Yes, the George Washington Bridge!
The "GWB" is of course the Bridge That Launched A Thousand Freds, carrying legions of them each weekend from Manhattan across the Hudson River and into New Jersey, at which point they head north across the state line and infest the arterials and quaint towns of Rockland County like Lycra-clad giardia specimens.
By the way, here's a fun fact about the GWB: they were supposed to cover those towers, but they thought the exposed girders looked cool, so they left it the way it was--kind of like how the fixie people didn't want to tape up their shiny Nittos.
Sadly, my journey this morning would not take me over the bridge, even though I felt its Fredly pull deep in my Fredly DNA:
Indeed, you'd have to look 3,000 miles to the west to undertake a more dramatic water crossing by bicycle, and I'm referring of course to the Golden Gate Bridge. Even then, neither bridge emerges the clear winner. Both bridges certainly carry more than their fair share of Freds, and in fact I'm surprised neither has yet collapsed beneath all of that sheer Fredliness, for to cross either bridge is to very nearly drown in a sea of crabon and ill-fitting Rapha straining to contain those porcine Fred midriffs. Then there are the triathletes coming towards you with their pointy aerobars like jousting nights suffering from some sort of mass aero helment-borne inner ear infection that is wreaking total havoc with their equilibrium.
So as far as sheer dorkiness, I'd say it's a toss-up.

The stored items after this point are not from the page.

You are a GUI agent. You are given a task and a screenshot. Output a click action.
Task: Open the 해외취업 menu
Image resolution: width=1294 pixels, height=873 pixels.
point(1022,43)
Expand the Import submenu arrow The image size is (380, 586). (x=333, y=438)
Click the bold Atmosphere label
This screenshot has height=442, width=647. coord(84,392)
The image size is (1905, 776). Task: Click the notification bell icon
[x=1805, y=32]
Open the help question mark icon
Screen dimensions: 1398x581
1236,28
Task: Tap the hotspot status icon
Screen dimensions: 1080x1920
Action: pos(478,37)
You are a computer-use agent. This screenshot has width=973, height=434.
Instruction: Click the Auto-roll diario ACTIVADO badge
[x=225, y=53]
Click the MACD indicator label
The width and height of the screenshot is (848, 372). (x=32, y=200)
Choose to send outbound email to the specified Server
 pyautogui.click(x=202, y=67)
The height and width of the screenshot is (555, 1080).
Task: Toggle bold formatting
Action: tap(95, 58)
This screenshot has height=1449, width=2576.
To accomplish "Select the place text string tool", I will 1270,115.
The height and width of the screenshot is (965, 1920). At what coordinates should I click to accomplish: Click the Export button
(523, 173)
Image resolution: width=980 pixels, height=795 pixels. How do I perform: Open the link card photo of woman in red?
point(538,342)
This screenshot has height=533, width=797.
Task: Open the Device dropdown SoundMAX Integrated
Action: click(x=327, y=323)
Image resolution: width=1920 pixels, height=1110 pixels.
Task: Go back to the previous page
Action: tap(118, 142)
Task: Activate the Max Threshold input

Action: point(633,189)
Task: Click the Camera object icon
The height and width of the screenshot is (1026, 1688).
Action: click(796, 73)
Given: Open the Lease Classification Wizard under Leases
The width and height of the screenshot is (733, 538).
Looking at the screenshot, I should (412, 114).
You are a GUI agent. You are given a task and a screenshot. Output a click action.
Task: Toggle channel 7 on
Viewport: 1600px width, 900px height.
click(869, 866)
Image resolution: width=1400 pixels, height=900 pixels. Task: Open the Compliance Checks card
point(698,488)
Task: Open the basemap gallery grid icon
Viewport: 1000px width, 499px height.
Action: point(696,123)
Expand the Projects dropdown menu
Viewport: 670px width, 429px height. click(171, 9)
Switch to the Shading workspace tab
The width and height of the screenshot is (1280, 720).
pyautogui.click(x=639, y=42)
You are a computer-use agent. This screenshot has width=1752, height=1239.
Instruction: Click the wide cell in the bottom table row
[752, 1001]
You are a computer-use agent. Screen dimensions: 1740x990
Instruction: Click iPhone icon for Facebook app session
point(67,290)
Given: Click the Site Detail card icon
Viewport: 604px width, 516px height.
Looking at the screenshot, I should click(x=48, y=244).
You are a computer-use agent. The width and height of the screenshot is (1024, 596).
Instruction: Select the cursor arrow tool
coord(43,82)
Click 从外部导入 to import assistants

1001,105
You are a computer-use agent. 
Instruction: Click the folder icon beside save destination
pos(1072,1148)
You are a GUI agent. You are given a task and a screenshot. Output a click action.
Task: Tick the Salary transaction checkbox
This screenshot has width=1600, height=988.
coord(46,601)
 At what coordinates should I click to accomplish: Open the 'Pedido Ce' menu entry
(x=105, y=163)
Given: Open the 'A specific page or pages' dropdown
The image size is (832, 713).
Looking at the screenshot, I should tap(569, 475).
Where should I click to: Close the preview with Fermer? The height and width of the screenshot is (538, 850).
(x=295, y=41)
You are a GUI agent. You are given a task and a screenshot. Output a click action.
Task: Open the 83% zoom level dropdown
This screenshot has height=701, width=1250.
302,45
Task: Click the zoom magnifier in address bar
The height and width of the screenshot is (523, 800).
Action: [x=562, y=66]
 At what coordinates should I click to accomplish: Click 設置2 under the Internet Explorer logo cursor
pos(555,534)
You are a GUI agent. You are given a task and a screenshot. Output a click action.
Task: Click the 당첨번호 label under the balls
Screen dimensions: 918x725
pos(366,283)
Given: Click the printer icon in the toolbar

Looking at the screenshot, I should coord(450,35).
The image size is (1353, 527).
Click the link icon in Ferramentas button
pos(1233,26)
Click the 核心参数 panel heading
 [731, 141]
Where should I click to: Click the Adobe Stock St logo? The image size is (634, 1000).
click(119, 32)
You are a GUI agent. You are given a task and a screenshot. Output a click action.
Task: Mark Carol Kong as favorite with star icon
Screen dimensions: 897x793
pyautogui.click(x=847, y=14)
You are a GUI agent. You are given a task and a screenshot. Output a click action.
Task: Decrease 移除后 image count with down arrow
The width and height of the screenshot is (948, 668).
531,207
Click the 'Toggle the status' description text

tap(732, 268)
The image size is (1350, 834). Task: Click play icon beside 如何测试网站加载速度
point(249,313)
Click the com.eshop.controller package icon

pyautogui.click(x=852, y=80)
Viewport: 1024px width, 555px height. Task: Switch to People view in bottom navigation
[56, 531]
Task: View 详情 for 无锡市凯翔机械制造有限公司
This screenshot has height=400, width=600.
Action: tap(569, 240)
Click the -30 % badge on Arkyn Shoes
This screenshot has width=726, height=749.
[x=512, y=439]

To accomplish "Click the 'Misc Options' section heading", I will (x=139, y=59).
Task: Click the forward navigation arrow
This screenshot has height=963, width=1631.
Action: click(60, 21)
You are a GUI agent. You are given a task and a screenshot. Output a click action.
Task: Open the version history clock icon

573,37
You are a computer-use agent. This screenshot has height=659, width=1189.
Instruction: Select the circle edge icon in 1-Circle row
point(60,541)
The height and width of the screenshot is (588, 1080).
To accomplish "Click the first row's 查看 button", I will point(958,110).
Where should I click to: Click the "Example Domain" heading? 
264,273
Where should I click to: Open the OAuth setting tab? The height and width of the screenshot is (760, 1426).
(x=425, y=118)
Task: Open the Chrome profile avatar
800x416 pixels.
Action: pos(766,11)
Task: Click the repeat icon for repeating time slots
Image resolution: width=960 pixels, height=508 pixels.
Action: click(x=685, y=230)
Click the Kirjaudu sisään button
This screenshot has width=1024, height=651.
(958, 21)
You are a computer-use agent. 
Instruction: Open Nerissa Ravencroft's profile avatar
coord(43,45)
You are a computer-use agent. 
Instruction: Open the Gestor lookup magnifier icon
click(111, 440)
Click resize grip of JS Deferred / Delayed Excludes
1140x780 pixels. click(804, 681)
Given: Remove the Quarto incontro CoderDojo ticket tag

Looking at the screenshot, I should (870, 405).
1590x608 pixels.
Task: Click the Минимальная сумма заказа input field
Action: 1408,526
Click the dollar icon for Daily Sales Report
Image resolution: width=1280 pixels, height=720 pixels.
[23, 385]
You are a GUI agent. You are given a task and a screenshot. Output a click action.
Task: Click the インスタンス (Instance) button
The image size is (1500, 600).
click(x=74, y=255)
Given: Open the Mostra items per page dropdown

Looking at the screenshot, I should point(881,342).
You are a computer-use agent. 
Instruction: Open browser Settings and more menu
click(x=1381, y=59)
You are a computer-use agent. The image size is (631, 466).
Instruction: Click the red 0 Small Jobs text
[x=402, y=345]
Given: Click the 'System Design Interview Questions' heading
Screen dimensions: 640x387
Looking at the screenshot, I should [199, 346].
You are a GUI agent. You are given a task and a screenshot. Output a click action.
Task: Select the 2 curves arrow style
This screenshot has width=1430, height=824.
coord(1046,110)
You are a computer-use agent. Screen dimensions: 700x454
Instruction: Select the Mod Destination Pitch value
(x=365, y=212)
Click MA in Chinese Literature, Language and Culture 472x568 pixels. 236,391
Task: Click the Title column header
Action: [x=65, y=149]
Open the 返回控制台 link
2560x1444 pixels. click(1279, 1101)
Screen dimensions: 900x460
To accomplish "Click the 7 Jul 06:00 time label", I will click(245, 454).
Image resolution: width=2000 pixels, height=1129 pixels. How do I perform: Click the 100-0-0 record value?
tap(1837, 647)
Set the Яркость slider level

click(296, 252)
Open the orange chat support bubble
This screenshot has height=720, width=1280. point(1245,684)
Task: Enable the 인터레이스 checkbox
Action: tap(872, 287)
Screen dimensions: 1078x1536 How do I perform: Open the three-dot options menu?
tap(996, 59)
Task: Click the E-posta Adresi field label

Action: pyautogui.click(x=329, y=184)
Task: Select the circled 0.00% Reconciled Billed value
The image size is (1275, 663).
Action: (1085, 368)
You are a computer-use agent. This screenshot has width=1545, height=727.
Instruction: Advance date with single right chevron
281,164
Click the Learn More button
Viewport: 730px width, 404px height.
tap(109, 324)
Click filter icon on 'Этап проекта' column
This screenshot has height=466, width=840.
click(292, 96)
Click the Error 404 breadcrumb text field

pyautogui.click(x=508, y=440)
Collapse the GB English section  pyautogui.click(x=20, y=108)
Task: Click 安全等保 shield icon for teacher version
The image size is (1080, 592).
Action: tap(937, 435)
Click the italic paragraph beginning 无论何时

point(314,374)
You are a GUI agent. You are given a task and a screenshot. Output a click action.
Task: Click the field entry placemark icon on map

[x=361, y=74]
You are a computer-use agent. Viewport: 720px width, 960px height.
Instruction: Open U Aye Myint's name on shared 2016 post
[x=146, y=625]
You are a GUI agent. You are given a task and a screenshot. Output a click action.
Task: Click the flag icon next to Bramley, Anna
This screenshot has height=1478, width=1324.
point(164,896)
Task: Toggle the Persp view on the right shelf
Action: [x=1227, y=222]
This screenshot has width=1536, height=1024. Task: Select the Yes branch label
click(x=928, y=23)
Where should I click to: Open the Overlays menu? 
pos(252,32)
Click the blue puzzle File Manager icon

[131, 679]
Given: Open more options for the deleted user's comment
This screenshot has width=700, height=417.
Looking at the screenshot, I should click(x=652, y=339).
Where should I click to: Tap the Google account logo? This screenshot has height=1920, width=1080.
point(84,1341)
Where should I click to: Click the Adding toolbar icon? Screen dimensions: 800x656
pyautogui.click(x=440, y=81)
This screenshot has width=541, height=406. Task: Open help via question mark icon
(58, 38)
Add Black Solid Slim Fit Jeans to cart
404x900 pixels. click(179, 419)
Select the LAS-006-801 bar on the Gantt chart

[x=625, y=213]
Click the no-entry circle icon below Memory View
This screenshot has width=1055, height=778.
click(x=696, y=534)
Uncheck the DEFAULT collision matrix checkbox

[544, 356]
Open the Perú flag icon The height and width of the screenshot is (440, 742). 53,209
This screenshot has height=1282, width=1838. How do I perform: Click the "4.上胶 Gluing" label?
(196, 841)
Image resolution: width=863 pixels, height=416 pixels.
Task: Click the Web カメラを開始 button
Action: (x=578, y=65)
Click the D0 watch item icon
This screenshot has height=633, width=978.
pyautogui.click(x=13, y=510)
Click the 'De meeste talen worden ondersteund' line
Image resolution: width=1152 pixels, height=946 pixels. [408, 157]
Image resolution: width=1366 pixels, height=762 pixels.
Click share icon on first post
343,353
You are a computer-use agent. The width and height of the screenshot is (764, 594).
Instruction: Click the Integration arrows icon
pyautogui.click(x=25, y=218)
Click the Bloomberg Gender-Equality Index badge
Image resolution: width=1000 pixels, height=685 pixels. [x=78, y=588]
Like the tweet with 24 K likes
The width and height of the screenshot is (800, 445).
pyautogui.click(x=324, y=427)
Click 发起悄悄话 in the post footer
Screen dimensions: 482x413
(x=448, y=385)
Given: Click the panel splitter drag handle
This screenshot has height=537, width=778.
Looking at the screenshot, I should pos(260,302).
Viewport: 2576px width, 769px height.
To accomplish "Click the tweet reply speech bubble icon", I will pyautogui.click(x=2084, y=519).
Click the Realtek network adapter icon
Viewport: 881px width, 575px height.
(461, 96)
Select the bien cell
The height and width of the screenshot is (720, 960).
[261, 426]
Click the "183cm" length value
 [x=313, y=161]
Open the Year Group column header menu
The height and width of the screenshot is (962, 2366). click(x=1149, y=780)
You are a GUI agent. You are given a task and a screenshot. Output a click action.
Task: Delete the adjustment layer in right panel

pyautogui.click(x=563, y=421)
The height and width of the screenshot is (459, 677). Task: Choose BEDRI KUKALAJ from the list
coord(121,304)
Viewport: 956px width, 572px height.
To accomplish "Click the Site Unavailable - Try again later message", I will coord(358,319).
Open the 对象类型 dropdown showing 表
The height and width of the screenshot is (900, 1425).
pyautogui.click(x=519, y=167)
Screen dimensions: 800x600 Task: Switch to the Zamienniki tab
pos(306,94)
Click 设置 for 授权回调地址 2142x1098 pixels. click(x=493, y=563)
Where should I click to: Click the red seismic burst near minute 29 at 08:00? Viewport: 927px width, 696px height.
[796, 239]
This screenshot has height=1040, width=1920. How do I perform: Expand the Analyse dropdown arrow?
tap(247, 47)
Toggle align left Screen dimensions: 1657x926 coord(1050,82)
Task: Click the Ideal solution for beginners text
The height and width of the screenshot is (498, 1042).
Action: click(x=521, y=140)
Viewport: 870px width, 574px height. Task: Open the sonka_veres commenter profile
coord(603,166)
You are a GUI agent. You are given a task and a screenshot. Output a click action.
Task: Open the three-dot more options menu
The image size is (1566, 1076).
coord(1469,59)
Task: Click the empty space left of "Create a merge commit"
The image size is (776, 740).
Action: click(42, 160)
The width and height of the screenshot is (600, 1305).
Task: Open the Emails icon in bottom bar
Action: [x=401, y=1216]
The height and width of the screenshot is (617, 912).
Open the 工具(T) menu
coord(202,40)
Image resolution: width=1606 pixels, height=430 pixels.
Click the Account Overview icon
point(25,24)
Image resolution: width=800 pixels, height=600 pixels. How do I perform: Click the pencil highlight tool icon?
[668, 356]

Some miles and many giardia-filled puddles later, I found myself in Central Park:
I don't know if he's in from out of town and wanted to get a quick workout in, or if he's local and just likes to ride in the park without the hassle of actually owning a bicycle. Either way, it made me happy to see. Incidentally, as I took that photo, another rider heading towards me on a privately-owned bicycle told me to "keep my eyes on the road" or words to that effect, which was ironic because he was salmoning. Sure, admittedly I was futzing around with a smartphone while riding a bicycle, but what he doesn't know is that I'm a semi-professional bike blogger, and that unlike 99.9% of the population I have super-senses that allow me to do things while riding that the "normals" simply cannot. For instance, while it may look like I'm distracted by my attempts to photograph a guy on a Citi Bike, I actually have a second pair of eyes in my nipples that keeps me fully apprised of everything going on in front of me. Moreover, I even have a third pair of eyes that keeps watch behind me:
So I'll keep doing stuff myself that I criticize other people for, thanks very much.
Then I kicked some piece of shit Magna out of the way so I could lock up the Son of Scat:
See, you can't be too careful, because the bike thieves in this town will pick your bike clean--though I'm having trouble figuring out why they went through the trouble of stripping this particular bike when it's not even locked in the first place:
Guess they really don't like Gary Fishers.